**PAGE TEXT:**
Here’s my lazy post for today. It’s a few drawings I did on two different vacations a few years ago. One was done in London at St. Paul’s Cathedral of the famous painter/sculptor, Lord Leighton’s monument, and the rest were done on a trip to Canada at a resort. All of these are ballpoint pen sketches. I like the amount of contrast you can get with this medium. It’s slow going when you try to capture values though. Sometimes it’s good to augment it with some watercolor for subtle tones. I’m a purist at heart so I don’t usually do that.







Monday, September 18, 2006

Nice People

Most people are very nice to me. This may be because I abhor mean people so I don’t spend much time with them. In a somewhat self-centered way my brain on its own has put the people I know into either the good or bad column. The kindest people are those that care about me and express it by listening to my woes without complaint. Also included are those people who have helped me in some way, small or large, without me asking them to. Finally, the list includes people I see doing nice things for other people I know and like. All of this makes me indebted to a large number of people. I’ll never be able to return all the many kindnesses. Maybe I should try to cultivate lesser quality friends.

**LISTED RECORDS:**
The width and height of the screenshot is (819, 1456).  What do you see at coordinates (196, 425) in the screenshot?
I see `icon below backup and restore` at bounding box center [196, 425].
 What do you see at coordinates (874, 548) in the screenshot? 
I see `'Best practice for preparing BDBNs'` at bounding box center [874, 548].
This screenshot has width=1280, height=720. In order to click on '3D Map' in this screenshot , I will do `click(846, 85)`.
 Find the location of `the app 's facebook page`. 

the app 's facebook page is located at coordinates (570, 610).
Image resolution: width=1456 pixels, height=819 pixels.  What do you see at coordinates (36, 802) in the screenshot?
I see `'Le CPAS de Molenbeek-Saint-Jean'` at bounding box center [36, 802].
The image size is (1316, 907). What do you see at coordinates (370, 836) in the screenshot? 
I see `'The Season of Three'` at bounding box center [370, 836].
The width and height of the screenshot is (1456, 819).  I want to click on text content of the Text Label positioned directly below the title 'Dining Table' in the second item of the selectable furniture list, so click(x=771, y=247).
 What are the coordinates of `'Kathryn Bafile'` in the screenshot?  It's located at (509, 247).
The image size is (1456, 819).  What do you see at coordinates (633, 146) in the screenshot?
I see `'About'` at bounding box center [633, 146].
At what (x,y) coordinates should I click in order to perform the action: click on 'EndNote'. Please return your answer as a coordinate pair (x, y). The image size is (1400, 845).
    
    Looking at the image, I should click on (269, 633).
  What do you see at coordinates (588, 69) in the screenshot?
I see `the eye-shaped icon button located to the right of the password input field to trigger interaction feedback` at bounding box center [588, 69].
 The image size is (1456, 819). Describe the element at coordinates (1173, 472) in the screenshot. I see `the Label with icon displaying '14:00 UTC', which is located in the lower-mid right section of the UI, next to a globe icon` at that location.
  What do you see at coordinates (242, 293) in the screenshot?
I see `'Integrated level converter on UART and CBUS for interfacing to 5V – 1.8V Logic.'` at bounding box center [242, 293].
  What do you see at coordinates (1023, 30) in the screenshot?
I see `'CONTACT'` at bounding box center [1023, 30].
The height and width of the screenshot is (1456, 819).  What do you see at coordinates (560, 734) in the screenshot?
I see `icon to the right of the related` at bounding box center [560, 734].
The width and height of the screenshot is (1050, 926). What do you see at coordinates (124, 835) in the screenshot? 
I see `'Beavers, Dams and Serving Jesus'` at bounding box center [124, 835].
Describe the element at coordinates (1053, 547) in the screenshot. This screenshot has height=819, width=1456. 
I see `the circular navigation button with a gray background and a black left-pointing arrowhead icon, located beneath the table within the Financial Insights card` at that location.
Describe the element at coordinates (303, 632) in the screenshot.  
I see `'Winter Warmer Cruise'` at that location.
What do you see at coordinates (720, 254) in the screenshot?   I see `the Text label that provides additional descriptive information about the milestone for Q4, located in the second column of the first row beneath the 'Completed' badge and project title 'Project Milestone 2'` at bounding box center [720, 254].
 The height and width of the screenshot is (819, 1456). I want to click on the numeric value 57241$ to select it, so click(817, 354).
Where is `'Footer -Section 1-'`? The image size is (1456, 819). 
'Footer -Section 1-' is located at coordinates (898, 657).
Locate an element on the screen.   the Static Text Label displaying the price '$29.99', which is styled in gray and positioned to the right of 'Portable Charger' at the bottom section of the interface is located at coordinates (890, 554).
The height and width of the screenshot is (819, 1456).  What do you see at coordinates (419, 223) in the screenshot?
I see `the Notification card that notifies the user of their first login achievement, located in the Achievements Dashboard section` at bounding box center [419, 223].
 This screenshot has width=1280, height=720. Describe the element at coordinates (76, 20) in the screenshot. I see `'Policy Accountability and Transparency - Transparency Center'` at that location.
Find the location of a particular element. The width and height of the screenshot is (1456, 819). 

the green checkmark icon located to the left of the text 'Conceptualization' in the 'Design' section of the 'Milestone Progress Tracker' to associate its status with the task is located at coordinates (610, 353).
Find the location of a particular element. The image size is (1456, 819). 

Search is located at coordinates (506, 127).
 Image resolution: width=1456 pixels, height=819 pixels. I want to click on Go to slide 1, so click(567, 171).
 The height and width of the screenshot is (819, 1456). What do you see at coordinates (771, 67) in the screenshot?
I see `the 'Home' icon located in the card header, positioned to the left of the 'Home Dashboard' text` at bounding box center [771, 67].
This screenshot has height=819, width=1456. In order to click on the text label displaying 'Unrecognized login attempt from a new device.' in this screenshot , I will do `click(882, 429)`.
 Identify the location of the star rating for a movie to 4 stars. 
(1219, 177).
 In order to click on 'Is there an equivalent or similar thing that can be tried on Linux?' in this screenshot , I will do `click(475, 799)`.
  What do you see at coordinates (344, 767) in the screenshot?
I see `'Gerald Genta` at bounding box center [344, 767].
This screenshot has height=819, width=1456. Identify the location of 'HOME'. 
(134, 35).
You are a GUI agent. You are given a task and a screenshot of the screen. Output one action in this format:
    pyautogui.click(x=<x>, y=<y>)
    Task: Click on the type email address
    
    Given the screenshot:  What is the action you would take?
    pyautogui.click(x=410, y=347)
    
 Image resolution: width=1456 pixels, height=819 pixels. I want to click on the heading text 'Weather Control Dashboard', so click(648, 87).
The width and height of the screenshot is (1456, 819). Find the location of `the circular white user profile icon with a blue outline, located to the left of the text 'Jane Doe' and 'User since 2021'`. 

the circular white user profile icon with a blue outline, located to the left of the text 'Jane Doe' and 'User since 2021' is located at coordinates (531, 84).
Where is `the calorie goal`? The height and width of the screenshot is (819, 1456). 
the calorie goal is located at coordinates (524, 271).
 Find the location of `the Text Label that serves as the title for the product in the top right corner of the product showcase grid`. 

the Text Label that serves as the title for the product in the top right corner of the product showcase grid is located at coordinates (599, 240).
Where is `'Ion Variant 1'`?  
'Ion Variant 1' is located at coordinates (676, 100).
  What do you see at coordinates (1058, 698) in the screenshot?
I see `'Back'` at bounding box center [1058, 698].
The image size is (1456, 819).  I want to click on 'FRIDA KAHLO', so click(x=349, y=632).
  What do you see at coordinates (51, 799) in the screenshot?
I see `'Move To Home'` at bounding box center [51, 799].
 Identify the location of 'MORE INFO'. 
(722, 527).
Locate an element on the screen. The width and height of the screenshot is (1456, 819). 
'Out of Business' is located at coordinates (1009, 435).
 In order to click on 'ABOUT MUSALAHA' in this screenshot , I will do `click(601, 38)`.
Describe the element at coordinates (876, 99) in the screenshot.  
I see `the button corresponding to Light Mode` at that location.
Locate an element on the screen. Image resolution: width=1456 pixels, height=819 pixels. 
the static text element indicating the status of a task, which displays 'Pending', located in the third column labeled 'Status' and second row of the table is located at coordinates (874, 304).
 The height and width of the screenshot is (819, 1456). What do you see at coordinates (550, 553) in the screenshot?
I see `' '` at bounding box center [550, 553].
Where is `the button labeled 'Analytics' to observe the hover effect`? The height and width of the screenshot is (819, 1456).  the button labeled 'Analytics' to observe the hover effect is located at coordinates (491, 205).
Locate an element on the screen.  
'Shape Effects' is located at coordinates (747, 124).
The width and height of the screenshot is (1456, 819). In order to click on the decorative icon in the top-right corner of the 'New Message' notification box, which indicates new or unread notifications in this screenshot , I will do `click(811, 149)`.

**WRITTEN INSTRUCTION A:**
In the blog excerpt, what did the writer use to make the vacation sketches?
**WRITTEN INSTRUCTION B:**
Go on with the blog excerpt from its last sentence.

**RESPONSE A:**
Ballpoint pen.

**RESPONSE B:**
So when my book Kiddography came out I bought a substantial number of them with the intention of giving a lot of them away. This would be a small way to say thank you to some people. In each copy I gave away I did a unique drawing. Months later I’m still drawing in them. I also did drawings in a number of the books and sold them at a premium price. A few friends picked up the book and sent me their copies to sign but I’m doing a drawing for them too. As tiring at times as it has been, I’ve actually come up with a few ideas I like and am likely to turn into paintings or watercolors. The group I’m putting up today have been crammed together two to three on the page and the theme is fairy painters. All these were scanned from photocopies so they’re not the best quality.





Saturday, September 16, 2006

Forgotten Sketch

A lot fewer words. It's too nice a day to be blogging. I forgot to include this in my Thursday, September 14th post. It goes with everything else.

Friday, September 15, 2006

The Naked Change

I promised in my previous day’s entry that I’d put up a painting that I’ve changed substantially. Here’s the before. It’s an illustration I did for “Realms of Fantasy Magazine” for a story by Tanith Lee called “En Forêt Noire.”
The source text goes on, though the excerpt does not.